Bantam Eggs with Traditional Mayonnaise, Celery Salt, Chives, and Tarragon
While an uninitiated cook might dismiss these chic oeufs as Culinary 101, one half a degree for an egg can mean the difference between an over-cooked and a perfectly creamy yolk. And it took Korsh weeks of recipe testing and refinement (and many an egg-based family meal) to find the technique he desired.
The chef starts with eggs from Bantam chickens—a miniature version of the more common Black Orpington hen. The eggs are one-half to one-third in size of standard large eggs, and their diminutive proportions makes cooking all more difficult. Korsh asserts that the “way to get consistent results”—without coughing up $700 for an immersion circulator—“is by removing the variables.”
He starts by bringing the eggs to room temperature.
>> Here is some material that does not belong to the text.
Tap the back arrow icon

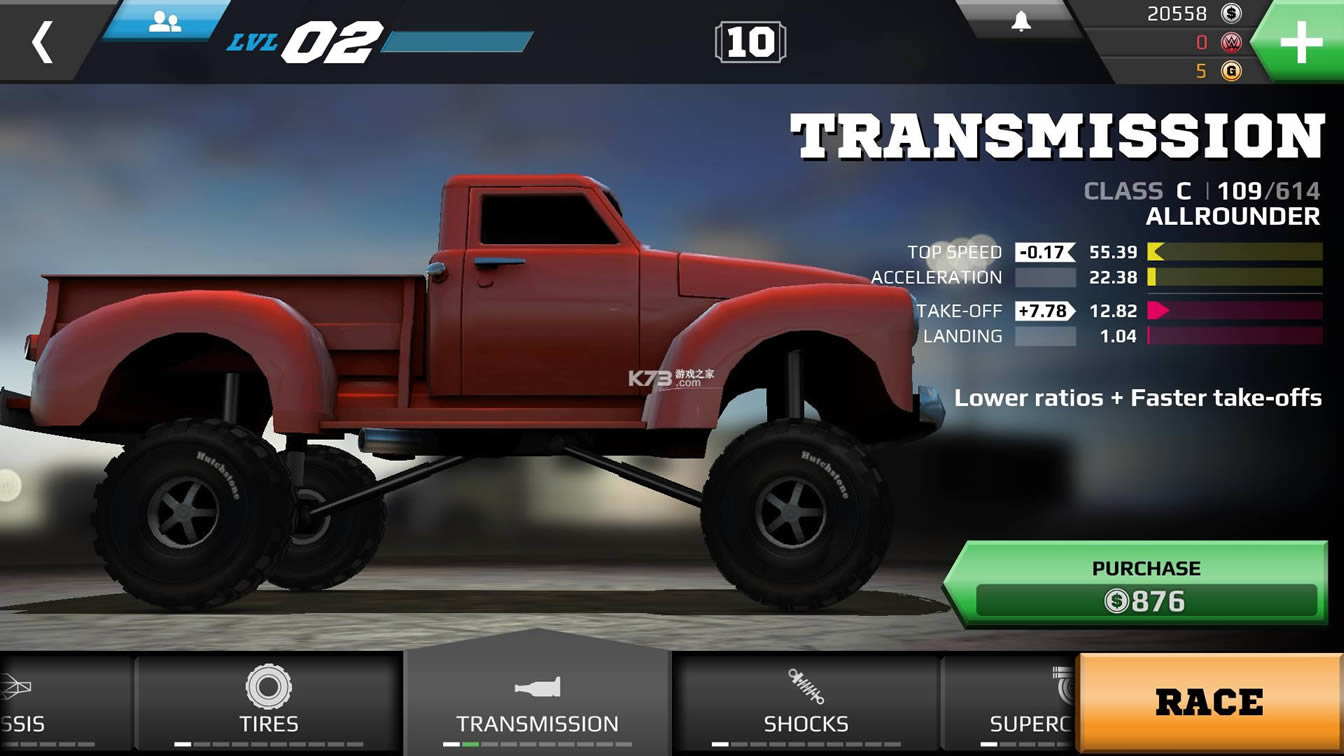point(42,44)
Then, always using the same pot, on the same burner, in the same corner of the kitchen, he brings water, lightly spiked with salt and vinegar, to a rapid boil. Maintaining the boil is paramount, he says, as it’s the best way to ensure the water stays at 212°F. There’s no hard and fast rule on how many eggs to add at a time. It’s all dependent on the size of the eggs, the type and size of the pot, and the output of the burner. Cook the eggs for six and a half minutes, quickly remove and immediately submerge in an ice bath. Once the eggs cool completely, gently crack, shell, and hold for service. The egg white should be completely set and the yolk should be bright yellow and barely translucent in the center.
The mayonnaise component is as traditional as mayonnaise can be. Starting with egg yolks in a food processor, Korsh blends the yolks with distilled white vinegar to denature the proteins and then slowly emulsifies in Arbequiña olive oil—a Spanish varietal with a mild buttery, fruity flavor—before seasoning with salt and lemon juice. The balance of the mayonnaise may be the most difficult part of this dish. In Korsh’s version, the texture and acidity are spot on to avoid muffling the palette and overwhelming the egg.
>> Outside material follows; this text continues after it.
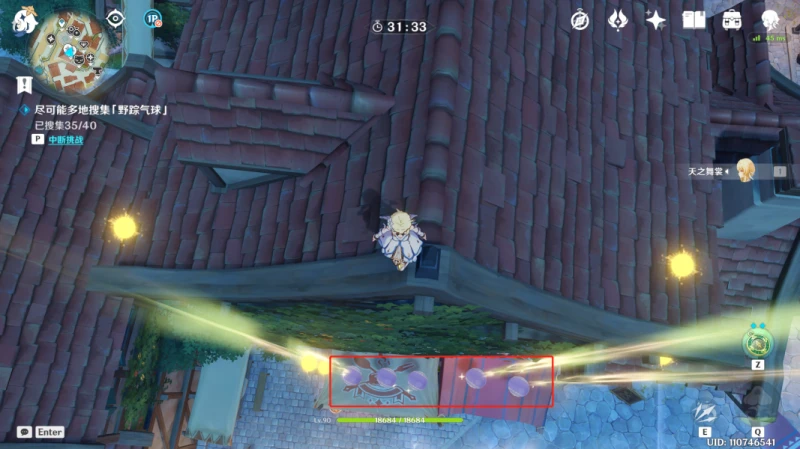Open the 1P co-op mode icon
Image resolution: width=800 pixels, height=449 pixels.
[152, 17]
As for the celery salt, Korsh admits to borrowing it from Fergus Henderson’s The Whole Beast: Nose to Tail Eating. He combines equal parts kosher salt and shredded celeriac, macerates the mixture, and bakes it until dry. All it takes is a blitz in a food processor to turn the mixture into a pantry staple worthy of shelf space in any kitchen.
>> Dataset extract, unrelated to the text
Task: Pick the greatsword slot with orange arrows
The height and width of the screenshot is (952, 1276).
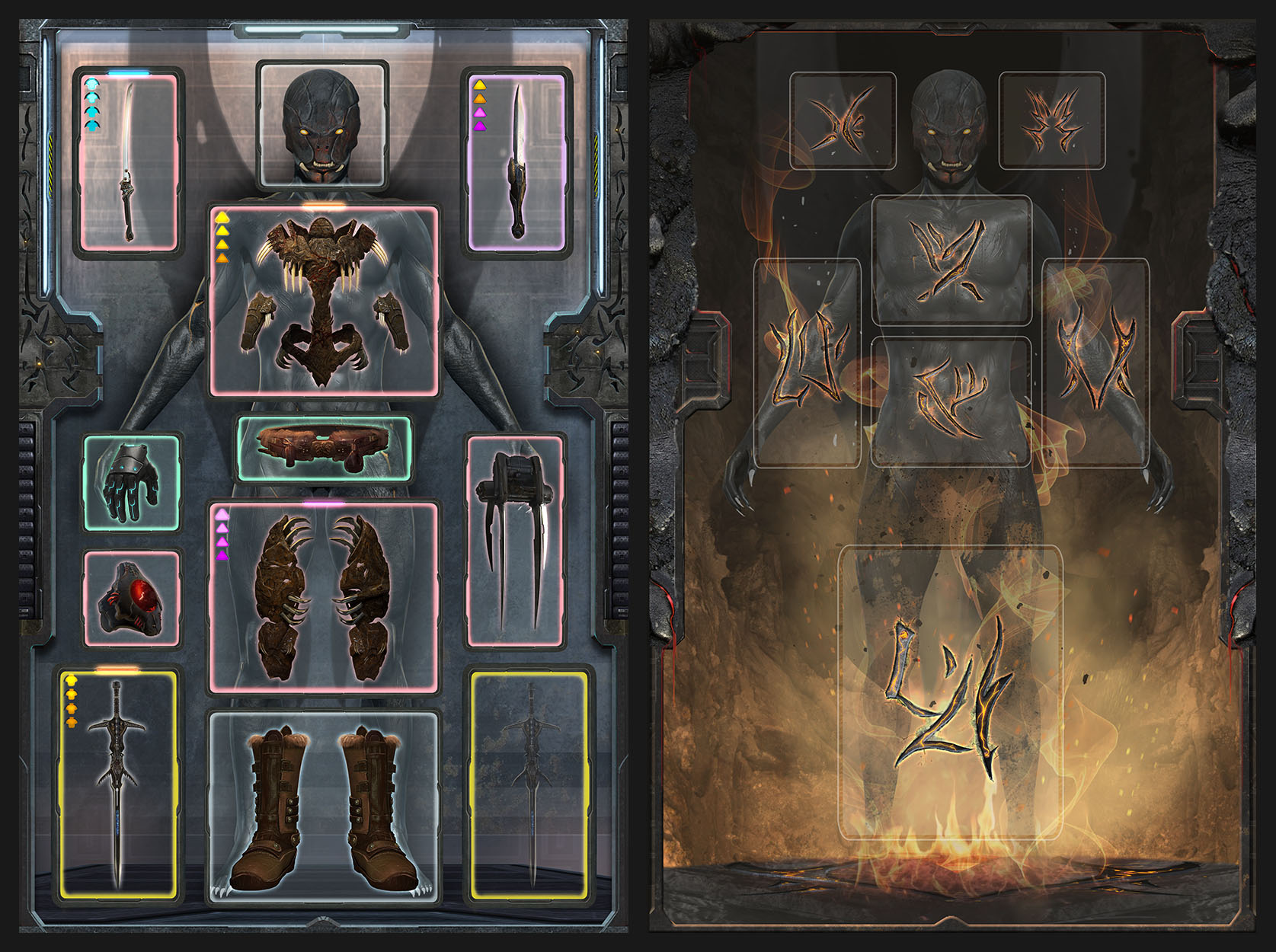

Korsh delivers all that love and quality product to diners for a serious value. Priced at just $6, Calliope runs the dish at a 35 percent food cost—made up for by a 30-second pick-up that helps get the kitchen through the busiest services. With its comforting flavors and endless potential for customization, Traditional Eggs Mayonnaise is poised to sit comfortably on more than just the traditional brasserie menu.
Traditional Eggs Mayonnaise Technique
- Bring Bantam eggs to room temperature.
- Fill a medium heavy-bottom pot with water and season with vinegar and salt. Bring to a rapid boil.
- Gently place eggs in the water adding only as many as possible without pulling the water off the boil.
- Cook for six and a half minutes and immediately submerge in an ice bath.
- Cool completely before peeling and holding for service.